Le général Kagamé montre du doigt la France sans doute pour faire oublier les graves accusations dont il fait l'objet : déstabilisation et pillage de la République démocratique du Congo voisine, dérive autocratique marquée notamment par l'assassinat d'opposants en exil. Ironie de l'histoire, il met en cause la France, le pays occidental le plus enclin à fermer les yeux sur son mépris des droits de l'homme, au moment où Washington, le plus fidèle admirateur de ses réussites — stabilité, croissance économique... —, fronce sérieusement les sourcils.
Que le président rwandais ne soit pas le mieux placé pour poser la question du rôle de la France dans la tragédie de 1994 ne signifie nullement que cette interrogation soit illégitime.
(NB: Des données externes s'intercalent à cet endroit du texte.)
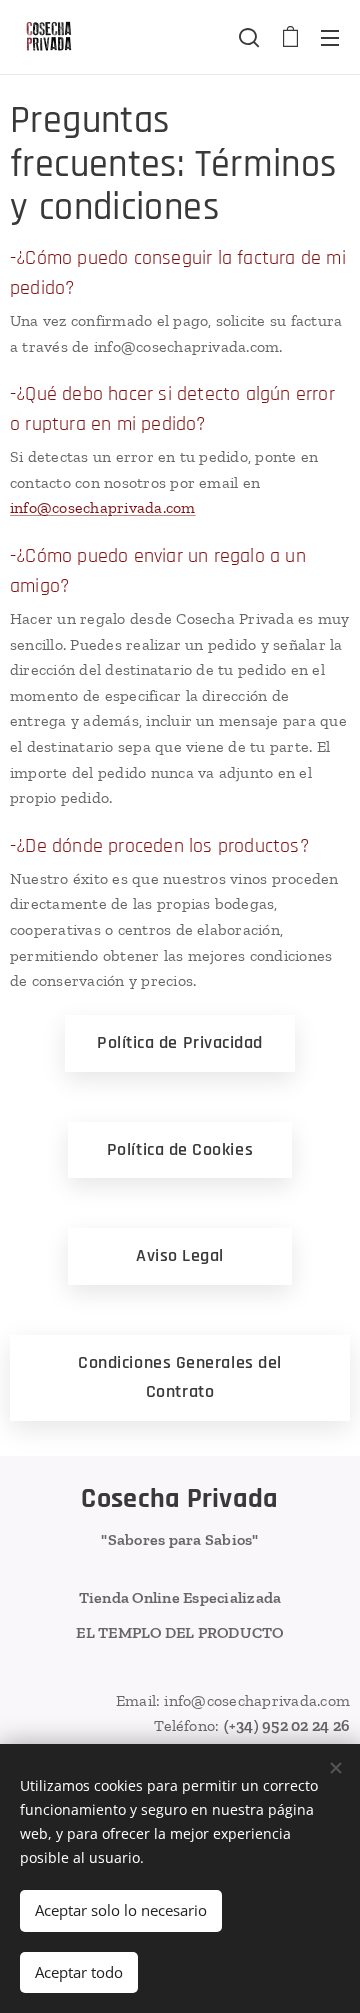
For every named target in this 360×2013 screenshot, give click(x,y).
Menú (330, 37)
Au contraire : vingt ans après l'extermination des Tutsi, il est plus que temps, pour notre pays, de faire toute la lumière sur sa politique et l'action de ses soldats sur le terrain, pendant le dernier génocide du XXe siècle. En 1998, une mission d'information parlementaire n'avait retenu que des " erreurs d'appréciation " et des " dysfonctionnements institutionnels ".
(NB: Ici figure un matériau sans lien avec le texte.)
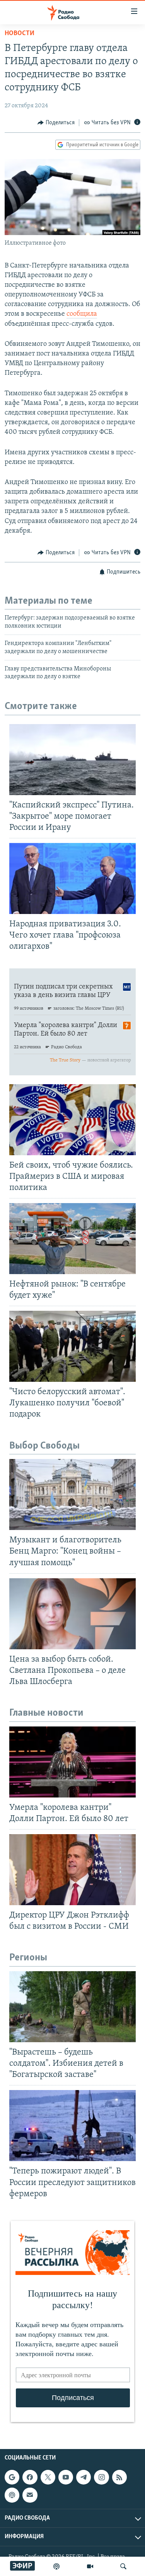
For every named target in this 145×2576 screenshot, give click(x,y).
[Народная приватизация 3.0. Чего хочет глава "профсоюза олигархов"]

Aucune preuve formelle n'existe de l'implication de soldats français dans les tueries. Mais des travaux d'historiens, des témoignages ont, depuis lors, multiplié les doutes, amplifié les questions et renforcé l'exigence d'un débat public. Alliée indéfectible du régime pro-Hutu qui allait commettre le génocide, la France de François Mitterrand, soucieuse de défendre son " pré carré " africain, l'a aidé jusqu'au bout à s'opposer militairement à l'offensive des Tutsi de Paul Kagamé. Jusqu'aux hallucinantes réunions, à l'ambassade de France, des extrémistes hutu organisant les massacres. Ce passé-là, qui décidément " ne passe pas ", doit être interrogé ; de même que les ambiguïtés de l'opération " Turquoise ", affichant une prétendue " neutralité " en plein génocide ; ou la protection dont ont bénéficié, pendant des années, d'anciens génocidaires sur le sol français.
De Vichy à la guerre d'Algérie, il a fallu des décennies pour que la France soit capable d'affronter les vérités dérangeantes et éclairer les pages sombres de son histoire. Vingt ans ont passé, et il est grand temps, même si M. Kagamé n'y aide guère, d'ouvrir les archives et de faire entrer ce génocide dans l'Histoire. Non pour l'oublier, mais pour passer des anathèmes à la complexité, des mémoires à vif aux méthodes historiques. Pour en tirer aussi toutes les leçons d'actualité sur l'impérieuse nécessité de transparence de la politique africaine de la France, du Mali à la Centrafrique.